Consider a chain which is not Markov that waits a time $T^{*}$ before leaving the current state, where $T^{*}$ has uniform distribution over the set of times $\{1, 2, 3, 4\}$ . I would like to show that it does not hold the memoryless property, i.e: $$\Bbb P(T \gt t+s \mid T \gt t)= \Bbb P(T \gt s)$$
So, here's how I tackle the problem:
I deduce that $T^{*}\sim\mathcal U\{1,4\}$ (discretely uniformly distributed on the interval $[1,4]$. So, the support is $x\in \{1,2,3,4\}$
The cumulative distribution function is:
$$\text{CDF}= \frac{\lfloor x \rfloor - 1+1}{4} = \frac{\lfloor x \rfloor}{4}= \Bbb P(T \leq x)$$
$$\Rightarrow 1- \text{CDF} = \Bbb P(T \geq x)= 1- \frac{\lfloor x \rfloor}{4}= \frac{4-\lfloor x \rfloor}{4}$$
$$\Rightarrow \Bbb P(T \geq s+t | T \geq t)= \frac{\Bbb P(T\geq s+t ; T\geq t)}{\Bbb P(T \geq t)}= \frac{\Bbb P(T \geq s+t)}{\Bbb P(T \geq t)} = \frac{\frac{4- \lfloor s+t \rfloor}{4}}{\frac{4- \lfloor t \rfloor}{4}}= \frac{4 - \lfloor s+t \rfloor}{4 - \lfloor t \rfloor} \neq \Bbb P(T\geq s) = \frac{4- \lfloor s \rfloor}{4}$$ Hence $T^{*}$ does not hold the memoryless property
Is this alright?
Also, if $(W_k)_{k\geq}$ would be a stochastic process constructed so that it stays in each state $i$ for a time distributed to $T^{*}$, what would be an intuitive explanation of why this is not a Markov chain?

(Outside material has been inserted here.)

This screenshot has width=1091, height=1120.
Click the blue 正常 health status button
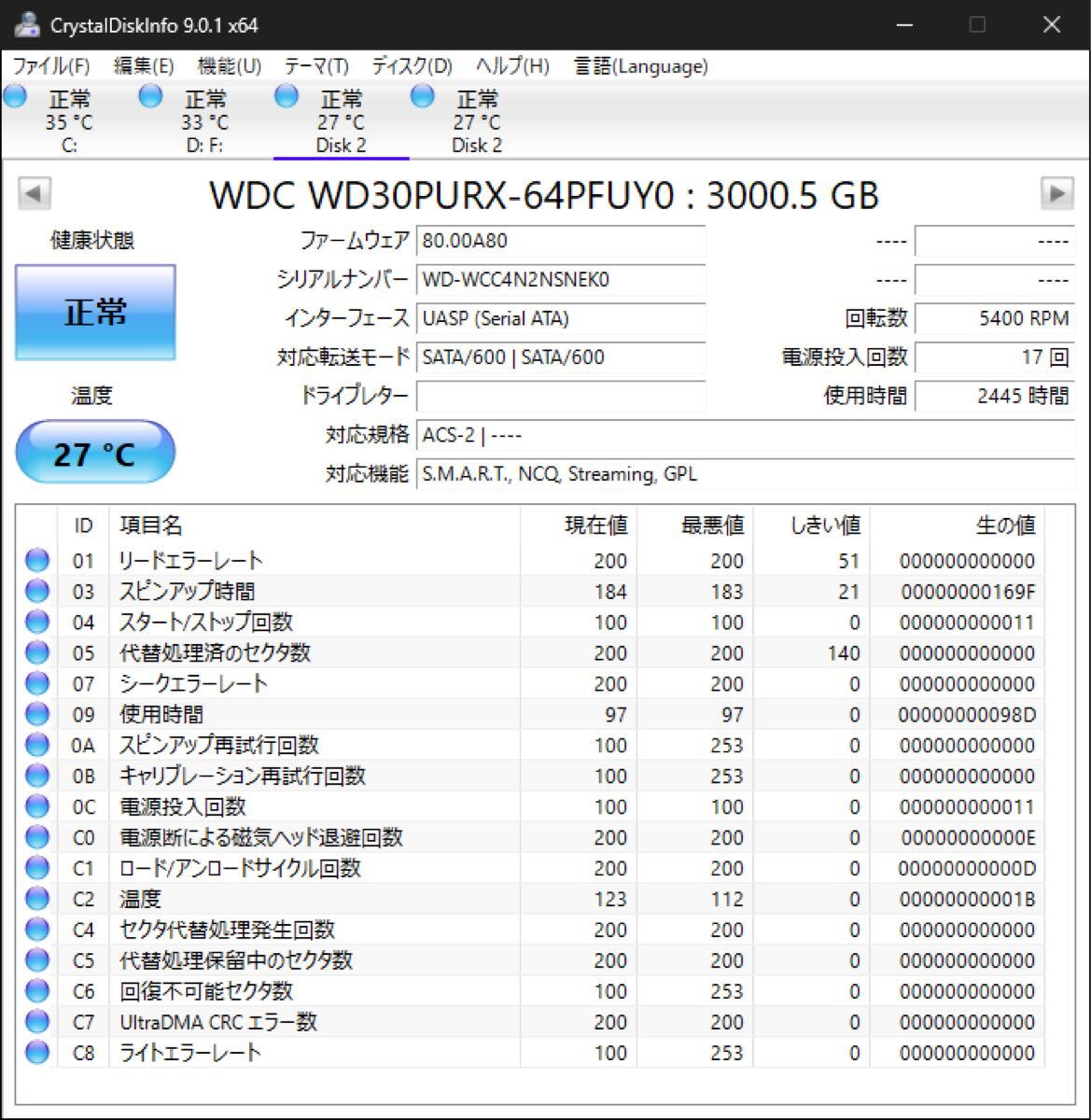click(x=95, y=313)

I assume your $T$ and $T^*$ are the same thing. The memoryless property is that, for all values of $s,t$:
$$P(T > t + s \mid T > t) = P(T > s)$$
So to show that $T$ lacks the memoryless property, all you need is to find one counter-example - you do not need to show that the equation is invalid generally.
In this case almost every example you find is already a counter-example, e.g. pick $s = t = 2$:
$$P(T > 2 + 2 \mid T > 2) = 0 \neq P(T > 2) = 1/2$$